Z diving problem?

Hello, I was able to make my first cut this afternoon, I was pretty stressed!
There was a problem at the beginning, and I can’t find the solution. The M4.1’s first “action” was to dive in completely, then get up, then start the gcode instructions. I drew via F360, designed the toolpath on F360, and this first action clearly doesn’t seem to appear in the simulation… So, I guess I misset something on the M4.1, but I don’t know what. And, I confess, I don’t quite understand the z-stop’s z-home. I saw the video “how to set the z-stop on the M4,” and I can’t find a solution there. Can someone point me in the right direction? Thanks in advance :slight_smile:

Z stop is the value you set when the M4 is all the way down, i.e. Z lowered right down (no bit) Z-home is where the bit is just clearing the work surface, not quite cutting. When you are cutting the depth goes to minus values. Z-stop should have been set when you did your calibration.
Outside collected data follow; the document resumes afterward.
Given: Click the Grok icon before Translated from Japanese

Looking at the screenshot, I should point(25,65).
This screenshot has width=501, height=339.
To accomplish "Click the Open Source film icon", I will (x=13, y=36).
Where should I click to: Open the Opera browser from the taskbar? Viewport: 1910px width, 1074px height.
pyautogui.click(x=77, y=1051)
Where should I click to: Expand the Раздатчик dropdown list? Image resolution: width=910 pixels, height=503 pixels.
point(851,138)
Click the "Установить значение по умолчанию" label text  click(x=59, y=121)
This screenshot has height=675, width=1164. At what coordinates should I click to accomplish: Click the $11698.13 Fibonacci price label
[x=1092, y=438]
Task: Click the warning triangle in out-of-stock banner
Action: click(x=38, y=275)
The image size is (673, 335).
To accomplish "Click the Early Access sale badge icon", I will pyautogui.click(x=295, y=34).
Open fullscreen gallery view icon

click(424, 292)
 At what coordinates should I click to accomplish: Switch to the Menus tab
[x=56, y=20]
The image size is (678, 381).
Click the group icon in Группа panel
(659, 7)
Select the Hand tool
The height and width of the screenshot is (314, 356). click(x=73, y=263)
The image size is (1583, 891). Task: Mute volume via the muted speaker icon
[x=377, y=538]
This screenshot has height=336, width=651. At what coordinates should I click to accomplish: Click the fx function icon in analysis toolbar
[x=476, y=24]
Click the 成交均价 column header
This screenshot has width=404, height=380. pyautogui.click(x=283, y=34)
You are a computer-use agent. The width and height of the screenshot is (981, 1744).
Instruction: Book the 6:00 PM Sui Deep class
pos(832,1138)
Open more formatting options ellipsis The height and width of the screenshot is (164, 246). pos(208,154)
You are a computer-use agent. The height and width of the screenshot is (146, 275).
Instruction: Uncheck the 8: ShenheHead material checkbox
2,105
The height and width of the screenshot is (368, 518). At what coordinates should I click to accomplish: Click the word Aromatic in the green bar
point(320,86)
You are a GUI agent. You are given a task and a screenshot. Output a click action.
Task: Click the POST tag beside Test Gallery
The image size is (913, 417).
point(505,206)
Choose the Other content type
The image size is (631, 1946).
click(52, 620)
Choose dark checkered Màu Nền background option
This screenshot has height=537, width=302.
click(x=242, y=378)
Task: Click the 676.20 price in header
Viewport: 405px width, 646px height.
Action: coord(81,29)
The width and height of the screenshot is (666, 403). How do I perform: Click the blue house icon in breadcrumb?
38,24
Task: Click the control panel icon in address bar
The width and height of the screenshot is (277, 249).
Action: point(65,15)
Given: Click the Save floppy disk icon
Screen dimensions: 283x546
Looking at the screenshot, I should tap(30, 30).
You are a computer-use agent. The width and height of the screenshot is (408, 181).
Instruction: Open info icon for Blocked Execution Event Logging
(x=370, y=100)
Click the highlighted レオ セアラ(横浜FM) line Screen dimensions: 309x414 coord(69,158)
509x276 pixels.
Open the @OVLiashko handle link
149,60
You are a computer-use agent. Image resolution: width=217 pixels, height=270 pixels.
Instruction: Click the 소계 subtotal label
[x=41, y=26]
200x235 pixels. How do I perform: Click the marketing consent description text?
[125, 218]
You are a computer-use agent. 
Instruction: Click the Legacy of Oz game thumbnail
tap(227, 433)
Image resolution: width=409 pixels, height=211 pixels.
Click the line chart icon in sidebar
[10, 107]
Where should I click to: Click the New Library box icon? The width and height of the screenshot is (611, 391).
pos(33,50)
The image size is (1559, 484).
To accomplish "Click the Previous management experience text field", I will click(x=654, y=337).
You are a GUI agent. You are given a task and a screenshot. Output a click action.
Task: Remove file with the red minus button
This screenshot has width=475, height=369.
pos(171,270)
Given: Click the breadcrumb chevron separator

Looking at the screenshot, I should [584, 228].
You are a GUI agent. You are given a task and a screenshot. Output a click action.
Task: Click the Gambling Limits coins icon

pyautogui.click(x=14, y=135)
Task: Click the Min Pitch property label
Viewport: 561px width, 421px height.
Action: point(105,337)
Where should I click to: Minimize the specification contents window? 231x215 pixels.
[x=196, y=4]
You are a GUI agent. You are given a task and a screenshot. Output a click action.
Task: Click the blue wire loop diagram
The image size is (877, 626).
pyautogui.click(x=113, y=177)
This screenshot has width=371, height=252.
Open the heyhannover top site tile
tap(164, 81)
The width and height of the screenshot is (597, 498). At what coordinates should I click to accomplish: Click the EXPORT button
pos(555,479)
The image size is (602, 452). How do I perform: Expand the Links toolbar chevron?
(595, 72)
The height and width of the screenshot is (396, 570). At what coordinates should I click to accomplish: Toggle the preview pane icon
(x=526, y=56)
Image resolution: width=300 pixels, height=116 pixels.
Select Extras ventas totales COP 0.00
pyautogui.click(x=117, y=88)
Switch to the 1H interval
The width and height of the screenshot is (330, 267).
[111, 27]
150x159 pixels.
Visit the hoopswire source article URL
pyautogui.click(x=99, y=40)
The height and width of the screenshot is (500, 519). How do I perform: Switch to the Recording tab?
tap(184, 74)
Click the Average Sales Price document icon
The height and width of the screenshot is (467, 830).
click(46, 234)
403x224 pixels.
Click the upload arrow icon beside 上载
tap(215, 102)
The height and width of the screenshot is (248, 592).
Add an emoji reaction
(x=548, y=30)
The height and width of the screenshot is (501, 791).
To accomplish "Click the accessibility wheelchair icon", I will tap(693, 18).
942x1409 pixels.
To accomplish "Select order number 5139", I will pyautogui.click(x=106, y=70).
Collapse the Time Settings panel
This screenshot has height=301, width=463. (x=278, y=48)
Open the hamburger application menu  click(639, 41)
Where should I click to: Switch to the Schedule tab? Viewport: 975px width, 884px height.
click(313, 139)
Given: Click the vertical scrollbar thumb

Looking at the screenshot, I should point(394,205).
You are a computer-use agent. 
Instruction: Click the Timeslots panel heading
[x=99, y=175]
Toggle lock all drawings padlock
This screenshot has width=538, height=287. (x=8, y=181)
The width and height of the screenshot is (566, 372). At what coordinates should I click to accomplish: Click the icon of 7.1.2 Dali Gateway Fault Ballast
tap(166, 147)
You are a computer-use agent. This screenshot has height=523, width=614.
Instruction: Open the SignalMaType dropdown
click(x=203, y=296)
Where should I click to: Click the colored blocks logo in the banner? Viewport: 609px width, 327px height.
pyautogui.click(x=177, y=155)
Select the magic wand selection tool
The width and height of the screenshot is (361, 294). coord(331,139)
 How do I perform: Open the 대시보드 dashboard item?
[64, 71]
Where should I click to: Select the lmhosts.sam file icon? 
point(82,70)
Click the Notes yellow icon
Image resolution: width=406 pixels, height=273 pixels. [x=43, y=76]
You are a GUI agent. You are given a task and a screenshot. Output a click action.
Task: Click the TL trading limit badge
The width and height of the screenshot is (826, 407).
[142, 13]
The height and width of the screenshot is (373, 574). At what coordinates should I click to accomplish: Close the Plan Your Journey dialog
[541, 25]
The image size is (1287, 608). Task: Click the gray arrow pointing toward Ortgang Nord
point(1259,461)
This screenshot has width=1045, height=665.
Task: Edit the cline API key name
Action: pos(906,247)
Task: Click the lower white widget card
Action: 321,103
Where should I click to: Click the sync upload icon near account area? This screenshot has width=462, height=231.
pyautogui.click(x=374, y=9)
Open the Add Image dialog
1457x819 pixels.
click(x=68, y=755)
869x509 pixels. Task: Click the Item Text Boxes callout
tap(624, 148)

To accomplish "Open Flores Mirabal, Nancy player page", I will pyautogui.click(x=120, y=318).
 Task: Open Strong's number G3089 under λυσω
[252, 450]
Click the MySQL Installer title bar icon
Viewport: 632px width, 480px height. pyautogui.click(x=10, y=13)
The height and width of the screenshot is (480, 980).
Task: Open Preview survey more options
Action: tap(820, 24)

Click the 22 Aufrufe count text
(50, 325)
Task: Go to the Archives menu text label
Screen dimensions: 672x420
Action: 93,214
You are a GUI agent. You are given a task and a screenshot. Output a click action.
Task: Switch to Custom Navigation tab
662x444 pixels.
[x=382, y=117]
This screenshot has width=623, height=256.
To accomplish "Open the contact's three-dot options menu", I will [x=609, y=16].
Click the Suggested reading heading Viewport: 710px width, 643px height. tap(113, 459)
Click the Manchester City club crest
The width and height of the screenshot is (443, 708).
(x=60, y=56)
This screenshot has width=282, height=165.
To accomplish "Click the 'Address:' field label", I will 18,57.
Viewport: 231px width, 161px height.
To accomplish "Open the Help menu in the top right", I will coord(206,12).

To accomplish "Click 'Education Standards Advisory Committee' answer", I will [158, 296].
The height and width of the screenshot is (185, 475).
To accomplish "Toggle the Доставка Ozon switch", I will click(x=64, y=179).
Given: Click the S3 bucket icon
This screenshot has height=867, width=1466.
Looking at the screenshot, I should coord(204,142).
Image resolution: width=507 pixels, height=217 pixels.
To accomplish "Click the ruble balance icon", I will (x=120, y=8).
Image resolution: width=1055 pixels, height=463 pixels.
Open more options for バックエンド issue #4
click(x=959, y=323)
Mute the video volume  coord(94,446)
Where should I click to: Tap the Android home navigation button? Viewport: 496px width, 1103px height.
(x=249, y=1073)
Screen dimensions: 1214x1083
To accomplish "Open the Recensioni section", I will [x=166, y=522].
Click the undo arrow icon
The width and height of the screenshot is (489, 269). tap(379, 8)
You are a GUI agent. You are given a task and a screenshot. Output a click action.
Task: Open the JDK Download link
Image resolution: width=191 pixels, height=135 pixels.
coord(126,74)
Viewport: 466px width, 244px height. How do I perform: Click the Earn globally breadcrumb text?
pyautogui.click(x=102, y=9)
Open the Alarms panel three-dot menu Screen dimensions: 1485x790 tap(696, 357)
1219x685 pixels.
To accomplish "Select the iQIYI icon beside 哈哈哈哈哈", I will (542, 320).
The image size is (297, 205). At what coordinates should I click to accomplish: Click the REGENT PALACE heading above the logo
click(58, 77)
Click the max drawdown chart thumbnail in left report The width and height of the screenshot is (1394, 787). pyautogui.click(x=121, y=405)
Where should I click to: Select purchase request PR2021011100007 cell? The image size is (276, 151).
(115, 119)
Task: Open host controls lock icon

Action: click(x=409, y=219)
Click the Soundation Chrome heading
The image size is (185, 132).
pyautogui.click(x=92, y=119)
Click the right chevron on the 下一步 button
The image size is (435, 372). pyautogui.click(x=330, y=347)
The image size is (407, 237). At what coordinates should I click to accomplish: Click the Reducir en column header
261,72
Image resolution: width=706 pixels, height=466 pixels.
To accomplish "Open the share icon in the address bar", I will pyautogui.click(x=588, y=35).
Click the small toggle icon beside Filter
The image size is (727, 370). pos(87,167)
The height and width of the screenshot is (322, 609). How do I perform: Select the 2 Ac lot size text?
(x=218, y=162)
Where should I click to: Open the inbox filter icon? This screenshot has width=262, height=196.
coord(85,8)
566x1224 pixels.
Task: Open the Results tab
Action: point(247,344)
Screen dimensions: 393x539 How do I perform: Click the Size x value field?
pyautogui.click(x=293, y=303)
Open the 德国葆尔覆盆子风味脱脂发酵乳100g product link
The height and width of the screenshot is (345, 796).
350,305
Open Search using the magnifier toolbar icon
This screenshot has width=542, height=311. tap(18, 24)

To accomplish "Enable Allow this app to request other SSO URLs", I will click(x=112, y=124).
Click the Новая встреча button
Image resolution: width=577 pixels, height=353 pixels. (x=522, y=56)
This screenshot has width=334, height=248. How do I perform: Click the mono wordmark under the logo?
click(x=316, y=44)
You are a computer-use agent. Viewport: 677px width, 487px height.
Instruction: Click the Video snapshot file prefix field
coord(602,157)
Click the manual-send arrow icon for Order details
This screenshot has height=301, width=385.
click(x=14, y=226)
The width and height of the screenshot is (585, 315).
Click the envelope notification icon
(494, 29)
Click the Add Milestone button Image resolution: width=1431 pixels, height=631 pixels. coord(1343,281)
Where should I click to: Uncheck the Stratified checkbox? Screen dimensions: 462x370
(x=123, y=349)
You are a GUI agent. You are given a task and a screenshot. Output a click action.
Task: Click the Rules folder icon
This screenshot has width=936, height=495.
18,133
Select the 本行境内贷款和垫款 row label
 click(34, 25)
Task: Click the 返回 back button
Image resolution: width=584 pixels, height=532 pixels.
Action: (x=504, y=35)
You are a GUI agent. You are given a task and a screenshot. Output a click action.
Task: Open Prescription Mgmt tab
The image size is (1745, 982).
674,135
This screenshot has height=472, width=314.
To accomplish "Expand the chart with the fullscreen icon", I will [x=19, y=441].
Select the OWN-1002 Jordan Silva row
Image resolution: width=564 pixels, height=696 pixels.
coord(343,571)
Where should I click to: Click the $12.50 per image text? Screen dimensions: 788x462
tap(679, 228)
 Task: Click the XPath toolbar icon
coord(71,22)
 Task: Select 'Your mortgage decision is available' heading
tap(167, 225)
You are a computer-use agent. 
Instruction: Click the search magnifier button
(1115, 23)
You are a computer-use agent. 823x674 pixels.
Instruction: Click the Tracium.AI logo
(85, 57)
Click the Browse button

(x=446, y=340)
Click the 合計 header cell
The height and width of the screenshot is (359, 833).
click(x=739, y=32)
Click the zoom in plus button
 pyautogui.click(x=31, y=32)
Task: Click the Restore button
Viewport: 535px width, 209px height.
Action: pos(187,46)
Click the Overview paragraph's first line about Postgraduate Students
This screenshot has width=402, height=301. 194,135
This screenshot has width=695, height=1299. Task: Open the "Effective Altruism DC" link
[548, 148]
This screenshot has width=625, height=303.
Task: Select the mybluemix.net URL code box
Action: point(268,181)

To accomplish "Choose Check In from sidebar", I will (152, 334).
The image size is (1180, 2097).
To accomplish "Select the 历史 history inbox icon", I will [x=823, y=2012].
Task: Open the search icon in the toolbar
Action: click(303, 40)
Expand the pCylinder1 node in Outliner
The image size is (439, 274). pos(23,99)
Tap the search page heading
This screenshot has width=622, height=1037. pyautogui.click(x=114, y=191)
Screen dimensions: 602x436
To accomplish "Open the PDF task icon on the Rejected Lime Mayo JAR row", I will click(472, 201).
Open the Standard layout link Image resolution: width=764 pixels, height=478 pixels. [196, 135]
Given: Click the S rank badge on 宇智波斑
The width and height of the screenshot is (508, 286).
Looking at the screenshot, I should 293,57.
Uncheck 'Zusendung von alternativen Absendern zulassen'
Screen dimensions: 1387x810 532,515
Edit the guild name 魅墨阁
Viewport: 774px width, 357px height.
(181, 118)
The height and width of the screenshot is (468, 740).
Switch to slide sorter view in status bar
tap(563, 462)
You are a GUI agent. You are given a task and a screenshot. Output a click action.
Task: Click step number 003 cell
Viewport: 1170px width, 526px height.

You can reset it by lowing the Z access all the way and setting it under the settings menu.
I set my Z-home by placing a metal plate under the M4 and connecting a multimeter, one side to the plate and the other to the bit in the router, then lowering the z until it makes contact, raising it resetting the Zstep to a lower value and lowering again, gradually creping down until I just make contact. then raise it 0.1 mm and set the z-home. I then raise it 4mm.

Can you put a copy of your .nc code or .gcode here to have a look at.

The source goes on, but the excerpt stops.